▶ **EXCERPTED TEXT**:
┌────────
Re: [PATCH] ppc64: kexec support for ppc64

From: Gerrit Huizenga
Date: Fri May 06 2005 - 18:45:01 EST



On Fri, 06 May 2005 16:05:46 PDT, Andrew Morton wrote:
> R Sharada <sharada@xxxxxxxxxx> wrote:
> >
> > This patch implements the kexec support for ppc64
>
> Well that's pretty neat. How well does this work?
>
> I assume you'll be working on kdump-via-kexec for ppc64?
>
> This kdump/kexec stuff has been hanging around for far too long, IMO. I'd
> like to think about what we can do to get things moving along a bit more.

Agreed!

> I have two issues with it:
>
> a) Vague feelings that the low-level ia32 changes may cause APIC/etc
> breakage with some PCs.
>
> b) Much more significantly: I still do not believe that it has been
> demonstrated that the whole kdump-via-kexec scheme will have a
> sufficiently high success rate for this to become Linux's way of doing
> crashdumps.
└────────
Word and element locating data
┌────────
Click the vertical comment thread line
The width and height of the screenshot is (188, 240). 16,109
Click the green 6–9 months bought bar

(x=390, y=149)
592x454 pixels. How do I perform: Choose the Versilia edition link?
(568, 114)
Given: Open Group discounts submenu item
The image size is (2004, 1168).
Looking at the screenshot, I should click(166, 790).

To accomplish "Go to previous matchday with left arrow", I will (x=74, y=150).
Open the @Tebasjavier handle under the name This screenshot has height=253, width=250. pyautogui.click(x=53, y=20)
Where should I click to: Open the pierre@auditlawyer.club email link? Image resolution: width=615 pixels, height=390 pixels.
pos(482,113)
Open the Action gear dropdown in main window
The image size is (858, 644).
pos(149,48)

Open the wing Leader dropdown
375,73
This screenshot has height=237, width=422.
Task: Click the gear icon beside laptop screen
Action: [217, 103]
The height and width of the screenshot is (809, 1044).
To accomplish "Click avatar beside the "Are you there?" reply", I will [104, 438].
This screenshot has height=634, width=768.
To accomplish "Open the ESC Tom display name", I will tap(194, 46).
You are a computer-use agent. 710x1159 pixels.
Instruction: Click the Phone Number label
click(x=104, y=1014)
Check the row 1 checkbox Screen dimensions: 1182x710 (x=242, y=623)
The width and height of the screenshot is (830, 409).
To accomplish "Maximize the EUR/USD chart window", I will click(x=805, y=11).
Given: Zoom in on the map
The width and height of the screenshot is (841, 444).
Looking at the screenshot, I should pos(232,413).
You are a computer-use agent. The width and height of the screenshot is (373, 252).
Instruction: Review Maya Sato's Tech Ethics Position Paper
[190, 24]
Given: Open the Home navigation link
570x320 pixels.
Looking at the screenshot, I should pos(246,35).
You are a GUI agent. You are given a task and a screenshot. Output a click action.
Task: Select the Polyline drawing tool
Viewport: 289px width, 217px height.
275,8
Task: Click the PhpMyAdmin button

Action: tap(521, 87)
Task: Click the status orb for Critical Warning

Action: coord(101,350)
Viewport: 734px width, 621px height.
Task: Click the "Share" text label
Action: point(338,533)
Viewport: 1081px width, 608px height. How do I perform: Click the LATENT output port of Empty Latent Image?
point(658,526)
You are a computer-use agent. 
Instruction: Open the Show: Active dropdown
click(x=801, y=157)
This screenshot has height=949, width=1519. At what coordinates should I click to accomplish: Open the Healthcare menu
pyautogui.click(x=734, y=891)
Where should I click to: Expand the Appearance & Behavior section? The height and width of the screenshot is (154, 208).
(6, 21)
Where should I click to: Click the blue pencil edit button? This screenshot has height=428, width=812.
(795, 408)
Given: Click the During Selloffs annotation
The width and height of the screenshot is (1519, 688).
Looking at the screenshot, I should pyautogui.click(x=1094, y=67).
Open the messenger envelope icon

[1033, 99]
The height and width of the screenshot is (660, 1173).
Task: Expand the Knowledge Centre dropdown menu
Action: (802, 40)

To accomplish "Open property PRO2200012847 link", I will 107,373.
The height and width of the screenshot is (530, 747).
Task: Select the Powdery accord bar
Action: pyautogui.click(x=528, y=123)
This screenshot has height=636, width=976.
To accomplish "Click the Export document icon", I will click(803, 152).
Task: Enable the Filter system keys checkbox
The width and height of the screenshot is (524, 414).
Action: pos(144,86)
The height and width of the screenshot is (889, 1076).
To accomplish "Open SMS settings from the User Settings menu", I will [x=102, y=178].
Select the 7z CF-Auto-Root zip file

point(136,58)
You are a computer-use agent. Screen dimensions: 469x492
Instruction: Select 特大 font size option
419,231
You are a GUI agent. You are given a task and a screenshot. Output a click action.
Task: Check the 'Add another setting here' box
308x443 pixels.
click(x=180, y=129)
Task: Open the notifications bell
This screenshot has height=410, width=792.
└────────
▶ **AIM**: In the mailing list reply, what is the first of the two issues Andrew Morton raises? Rely solely on the mailing list reply for what comes next.

▶ **RESULT**: He has vague feelings that the low-level ia32 changes may cause APIC/etc breakage with some PCs.